Mississippi Embayment

From ILSTRUC

Location

Southernmost Illinois and southward along Mississippi Valley (fig. 1)
Not one map.jpg

References

(selected) Pryor and Ross 1962, Ross 1963, 1964, Kolata et al. 1981

Description

The Mississippi Embayment is a northward extension of the Gulf Coastal Plain. It is a broad synclinal trough filled with Mesozoic and Cenozoic sedimentary rocks. In southernmost Illinois the Embayment contains poorly lithified Upper Cretaceous, Paleocene, and Eocene strata that unconformablv overlie Paleozoic sedimentary rocks and unconformably underlie the Pliocene-Pleistocene Mounds Gravel and Quaternary alluvium. The limit of the Embayment is generally drawn at the north edge of the Cretaceous rocks.

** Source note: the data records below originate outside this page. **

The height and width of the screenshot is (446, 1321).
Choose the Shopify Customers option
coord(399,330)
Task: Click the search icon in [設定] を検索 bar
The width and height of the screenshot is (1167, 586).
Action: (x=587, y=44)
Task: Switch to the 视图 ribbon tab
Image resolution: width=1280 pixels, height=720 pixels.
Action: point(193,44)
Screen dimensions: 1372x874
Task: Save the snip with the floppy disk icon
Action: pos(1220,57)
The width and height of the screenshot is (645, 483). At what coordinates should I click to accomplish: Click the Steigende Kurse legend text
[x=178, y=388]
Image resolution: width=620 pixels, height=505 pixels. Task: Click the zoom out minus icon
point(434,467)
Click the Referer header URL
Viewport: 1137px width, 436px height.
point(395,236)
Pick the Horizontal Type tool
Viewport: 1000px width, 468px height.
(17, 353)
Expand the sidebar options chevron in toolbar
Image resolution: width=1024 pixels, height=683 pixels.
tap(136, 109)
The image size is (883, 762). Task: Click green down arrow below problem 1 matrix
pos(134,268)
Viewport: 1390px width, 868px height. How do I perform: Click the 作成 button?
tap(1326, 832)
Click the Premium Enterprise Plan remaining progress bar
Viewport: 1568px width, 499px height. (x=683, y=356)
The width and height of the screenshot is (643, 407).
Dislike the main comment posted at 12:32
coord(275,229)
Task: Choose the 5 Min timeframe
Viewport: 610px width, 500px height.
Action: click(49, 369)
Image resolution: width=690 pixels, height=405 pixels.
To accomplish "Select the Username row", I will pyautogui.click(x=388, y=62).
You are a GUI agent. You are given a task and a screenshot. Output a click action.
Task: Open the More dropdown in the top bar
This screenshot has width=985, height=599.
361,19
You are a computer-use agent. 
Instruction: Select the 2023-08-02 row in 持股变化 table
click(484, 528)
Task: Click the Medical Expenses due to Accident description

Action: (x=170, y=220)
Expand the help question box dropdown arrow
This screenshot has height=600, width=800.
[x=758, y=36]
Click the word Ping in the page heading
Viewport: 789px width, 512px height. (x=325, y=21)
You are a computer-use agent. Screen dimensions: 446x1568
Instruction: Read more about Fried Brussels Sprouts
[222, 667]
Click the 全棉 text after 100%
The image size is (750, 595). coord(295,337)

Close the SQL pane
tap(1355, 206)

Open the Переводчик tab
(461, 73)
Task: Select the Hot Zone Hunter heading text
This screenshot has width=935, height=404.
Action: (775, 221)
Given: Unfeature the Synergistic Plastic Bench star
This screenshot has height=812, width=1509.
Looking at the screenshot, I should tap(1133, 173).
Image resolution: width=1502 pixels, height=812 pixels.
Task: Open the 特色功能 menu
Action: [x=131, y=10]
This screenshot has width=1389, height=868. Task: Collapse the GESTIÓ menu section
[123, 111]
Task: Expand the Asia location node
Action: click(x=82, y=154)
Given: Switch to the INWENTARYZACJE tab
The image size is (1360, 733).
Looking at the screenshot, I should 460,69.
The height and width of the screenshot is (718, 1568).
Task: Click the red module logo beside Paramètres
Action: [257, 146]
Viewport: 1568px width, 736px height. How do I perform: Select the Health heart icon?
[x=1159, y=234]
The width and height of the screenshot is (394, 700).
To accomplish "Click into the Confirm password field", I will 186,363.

The Reelfoot Rift, a Cambrian fault-bounded trough, was ancestral to the Mississippi Embayment. Faults in the [[Reelfoot Rift]] have been reactivated periodically throughout Phanerozoic time. In late Paleozoic or early Mesozoic time uplift occurred along the axis of the rift, and a large domal uplift called the Pascola Arch developed. The Pascola Arch was beveled by erosion prior to Late Cretaceous time, when the northern Mississippi Embayment began to subside. The Cretaceous Tuscaloosa Gravel overlies beveled Paleozoic rocks with angular unconformity at the site of the Pascola Arch.

Tectonic activity took place throughout the Tertiary Period in the northern Mississippi Embayment and continues today. Post-Cretaceous faulting was documented in parts of western Kentucky (Rhoades and Mistler 1941, Amos 1967, Amos and Finch 1968) and southeastern Missouri (Grohskopf 1955, McCracken 1971, W. Johnson 1985) immediately adjacent to Illinois. Kolata et al. (1981) disputed Ross's (1963) claims of post-Cretaceous tectonism in southernmost Illinois; but recent mapping has vindicated Ross. Tectonic faults that displace units ranging from the Tuscaloosa Gravel to the Mounds Gravel occur in the Thebes area (Harrison and Schultz 1992, Nelson and Harrison 1993), the Jonesboro-Mill Creek area (Nelson and Devera 1994, Devera et al. 1994), and in the southern Dixon Springs Graben (W.J. Nelson, ISGS, unpublished mapping).

The New Madrid Seismic Zone, which begins near Cairo, Illinois, and extends southwest, is the most active earthquake region in the central United States. Faults inherited from the Reelfoot Rift are being reactivated under contemporary tectonic stress in the New Madrid Seismic Zone. The principal compressive stress in the New Madrid area is oriented from east-west to east-northeast to west-southwest, and the principal active faults strike northeast and are undergoing right-lateral slip. Some faults that were active during the Tertiary in southernmost Illinois exhibit the same trend and slip (Nelson and Harrison 1993). As of 1993, no Quaternary displacements have been demonstrated along faults in the Mississippi Embayment in Illinois.